From the outside looking in, the music industry could not be doing any better. In 2017, the music industry: saw its first double digit growth in sales and revenue in almost twenty years, streaming services brought in $883.9 billion in royalties, and paid music subscriptions more than doubled, now accounting for at least 22.6 million users. These numbers and statistics are astonishing, and something to be celebrated considering the music industry has been struggling to find its footing in an age where physical album sales have declined and the access to free music has grown exponentially. Yet, behind the curtain, things are not as fantastical as they seem.
The current copyright laws under which the music industry is regulated have made profit and royalty sharing inequitable in the modern age. Individual streaming of songs generates fractional-sized profits in comparison to individual downloads of a song, leading to concerns about the long-term sustainability of this business model.
In an effort to address such issues, lawmakers recently introduced a bill titled The Music Modernization Act (MMA). The MMA would “usher copyright laws into the 21st century,” by overhauling portions of the U.S. Copyright Act of 1976 to better serve the needs of industry members (specifically songwriters). These changes would materialize in three specific ways. First, the MMA would create a new government agency that would monitor and issue music licenses, as well as “collect and distribute” royalties to copyright holders. Under the current system, it is the responsibility of streaming services, such as Spotify, to identify which copyright holder is owed royalties for each specific song in their catalogues. Due to the vast number of works in these catalogues, companies have been slow to identify copyright holders, leading to long delays in royalty payments. In many instances, when a company is unable to identify ownership information for a song, they file Notice of Intentions (NOIs) with the United States Copyright Office. NOIs allow these companies to obtain a license to use the song without having ownership information, making it impossible to adequately pay songwriters even though they have used their song. It is estimated that this has resulted in millions of dollars in lost income for songwriters over the years. The MMA would fix this issue by centralizing the duty of identifying ownership information to one federal agency, with streaming and digital companies paying the government for this service. Most importantly, this agency would create a database of song ownership information that would allow songwriters to “identify which songs haven’t been properly attributed to them.”

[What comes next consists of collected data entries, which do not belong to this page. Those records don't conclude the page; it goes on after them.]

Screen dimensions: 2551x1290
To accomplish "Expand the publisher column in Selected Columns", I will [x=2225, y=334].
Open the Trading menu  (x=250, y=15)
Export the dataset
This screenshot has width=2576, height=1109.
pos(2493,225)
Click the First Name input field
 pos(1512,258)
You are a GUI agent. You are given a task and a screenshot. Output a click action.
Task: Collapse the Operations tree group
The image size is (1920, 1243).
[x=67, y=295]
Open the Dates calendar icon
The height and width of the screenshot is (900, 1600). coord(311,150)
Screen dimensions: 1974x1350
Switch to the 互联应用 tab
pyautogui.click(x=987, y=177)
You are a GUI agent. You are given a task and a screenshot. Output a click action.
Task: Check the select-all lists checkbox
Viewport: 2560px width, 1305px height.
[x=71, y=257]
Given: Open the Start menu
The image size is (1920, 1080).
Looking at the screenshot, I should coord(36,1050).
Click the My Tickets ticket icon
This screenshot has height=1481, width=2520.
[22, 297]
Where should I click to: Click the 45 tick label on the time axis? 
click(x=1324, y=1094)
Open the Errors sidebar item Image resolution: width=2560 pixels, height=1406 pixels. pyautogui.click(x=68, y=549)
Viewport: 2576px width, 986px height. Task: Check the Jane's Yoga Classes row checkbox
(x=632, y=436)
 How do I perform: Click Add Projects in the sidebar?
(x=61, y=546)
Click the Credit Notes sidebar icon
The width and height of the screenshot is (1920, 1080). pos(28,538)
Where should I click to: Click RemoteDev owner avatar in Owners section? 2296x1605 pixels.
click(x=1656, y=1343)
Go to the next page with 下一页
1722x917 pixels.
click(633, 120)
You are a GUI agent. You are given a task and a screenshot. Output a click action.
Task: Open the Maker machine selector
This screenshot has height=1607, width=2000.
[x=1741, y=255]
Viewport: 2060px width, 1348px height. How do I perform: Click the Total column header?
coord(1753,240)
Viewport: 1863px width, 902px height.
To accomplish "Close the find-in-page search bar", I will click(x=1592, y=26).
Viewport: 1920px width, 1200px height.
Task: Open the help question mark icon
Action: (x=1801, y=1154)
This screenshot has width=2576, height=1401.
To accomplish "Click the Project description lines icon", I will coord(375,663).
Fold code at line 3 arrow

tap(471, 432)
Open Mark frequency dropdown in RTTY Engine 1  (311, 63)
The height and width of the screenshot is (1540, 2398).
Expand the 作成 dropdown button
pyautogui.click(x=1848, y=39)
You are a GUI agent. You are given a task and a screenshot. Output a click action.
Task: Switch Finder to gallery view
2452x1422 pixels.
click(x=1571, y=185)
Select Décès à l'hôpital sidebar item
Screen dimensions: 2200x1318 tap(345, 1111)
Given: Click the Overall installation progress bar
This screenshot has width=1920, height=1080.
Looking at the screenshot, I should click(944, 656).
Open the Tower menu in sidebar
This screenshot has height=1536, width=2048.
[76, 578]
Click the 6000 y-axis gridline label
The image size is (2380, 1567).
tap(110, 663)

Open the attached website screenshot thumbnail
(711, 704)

Secondly, the MAA would allow songwriters the opportunity to receive a more fair and equitable royalty rate for any mechanical royalties they are eligible for (mechanical royalties incur each time a copy of a songwriter’s song is made). Under current industry standards, songwriters are far removed from the negotiating table. Rather, Copyright Royalty Board (CRB) judges (referred to as “rate court judges”) determine what is considered a fair-market rate based on an arcane test which has “depressed rates” for years. The MAA would establish an open-market rate system where negotiations on rates could take place. Lastly, the MAA would overhaul the rate court judicial system. As it currently stands, many of the major music publishers are assigned one judge who hears all of their cases. In an effort to avoid partiality, the MAA has been written to incorporate a rotating selection of judges that would allow for more streamlined and consistent decisions.
The dire need to fix the royalty system for songwriters and artists alike has spurred policy uniformity in an industry where cohesion is rare. Nevertheless, with bipartisan support and backing from many Silicon Valley companies, the MAA has the potential to be a game changing piece of legislation for the music industry.